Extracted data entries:
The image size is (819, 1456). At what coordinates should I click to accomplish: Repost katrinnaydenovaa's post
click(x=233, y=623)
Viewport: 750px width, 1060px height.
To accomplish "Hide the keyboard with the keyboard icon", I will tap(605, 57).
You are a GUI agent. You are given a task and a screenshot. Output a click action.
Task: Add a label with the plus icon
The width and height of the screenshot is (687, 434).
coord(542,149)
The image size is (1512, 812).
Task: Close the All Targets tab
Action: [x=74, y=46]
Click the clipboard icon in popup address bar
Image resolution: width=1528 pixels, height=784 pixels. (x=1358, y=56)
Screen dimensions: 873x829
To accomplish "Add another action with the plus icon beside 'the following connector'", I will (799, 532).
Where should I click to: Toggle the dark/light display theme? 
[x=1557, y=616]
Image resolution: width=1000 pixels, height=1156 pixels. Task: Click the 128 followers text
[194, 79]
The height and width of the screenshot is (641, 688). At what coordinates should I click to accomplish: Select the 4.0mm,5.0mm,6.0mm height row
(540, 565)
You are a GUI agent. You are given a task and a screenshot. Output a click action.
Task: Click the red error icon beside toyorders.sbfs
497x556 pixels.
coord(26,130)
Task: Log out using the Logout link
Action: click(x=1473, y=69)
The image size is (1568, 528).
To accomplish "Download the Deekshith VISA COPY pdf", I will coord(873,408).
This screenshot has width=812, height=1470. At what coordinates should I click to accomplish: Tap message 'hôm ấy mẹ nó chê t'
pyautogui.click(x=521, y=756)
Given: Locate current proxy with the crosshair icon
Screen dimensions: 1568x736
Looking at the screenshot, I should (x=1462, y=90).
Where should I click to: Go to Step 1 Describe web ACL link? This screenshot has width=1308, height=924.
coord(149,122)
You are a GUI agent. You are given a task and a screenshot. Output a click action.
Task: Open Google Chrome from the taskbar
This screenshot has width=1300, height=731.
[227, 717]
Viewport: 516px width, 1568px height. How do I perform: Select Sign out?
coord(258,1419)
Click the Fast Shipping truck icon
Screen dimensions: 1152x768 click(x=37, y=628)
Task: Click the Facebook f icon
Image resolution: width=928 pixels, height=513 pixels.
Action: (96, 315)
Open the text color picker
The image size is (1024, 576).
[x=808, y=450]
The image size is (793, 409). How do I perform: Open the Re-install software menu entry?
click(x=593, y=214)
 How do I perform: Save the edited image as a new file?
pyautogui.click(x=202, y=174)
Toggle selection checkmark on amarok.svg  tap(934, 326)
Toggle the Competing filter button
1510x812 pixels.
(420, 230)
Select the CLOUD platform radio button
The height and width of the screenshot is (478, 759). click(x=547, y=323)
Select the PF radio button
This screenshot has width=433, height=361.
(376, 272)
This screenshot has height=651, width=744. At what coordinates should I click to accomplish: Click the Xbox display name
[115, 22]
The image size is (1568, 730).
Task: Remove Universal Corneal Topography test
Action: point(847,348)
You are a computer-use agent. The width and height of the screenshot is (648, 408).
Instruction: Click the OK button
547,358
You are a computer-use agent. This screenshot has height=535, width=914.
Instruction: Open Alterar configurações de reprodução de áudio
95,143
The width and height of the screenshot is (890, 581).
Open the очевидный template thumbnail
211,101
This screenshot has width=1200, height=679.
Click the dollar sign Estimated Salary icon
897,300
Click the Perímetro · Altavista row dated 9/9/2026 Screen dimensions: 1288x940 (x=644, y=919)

PROBLEM TO WORK ON:
Return exactly the lines in the records above, beginning with the one that holds "Click the dollar sign Estimated Salary icon" and ending with the last.

SOLVED EXERCISE:
Click the dollar sign Estimated Salary icon
897,300
Click the Perímetro · Altavista row dated 9/9/2026 Screen dimensions: 1288x940 (x=644, y=919)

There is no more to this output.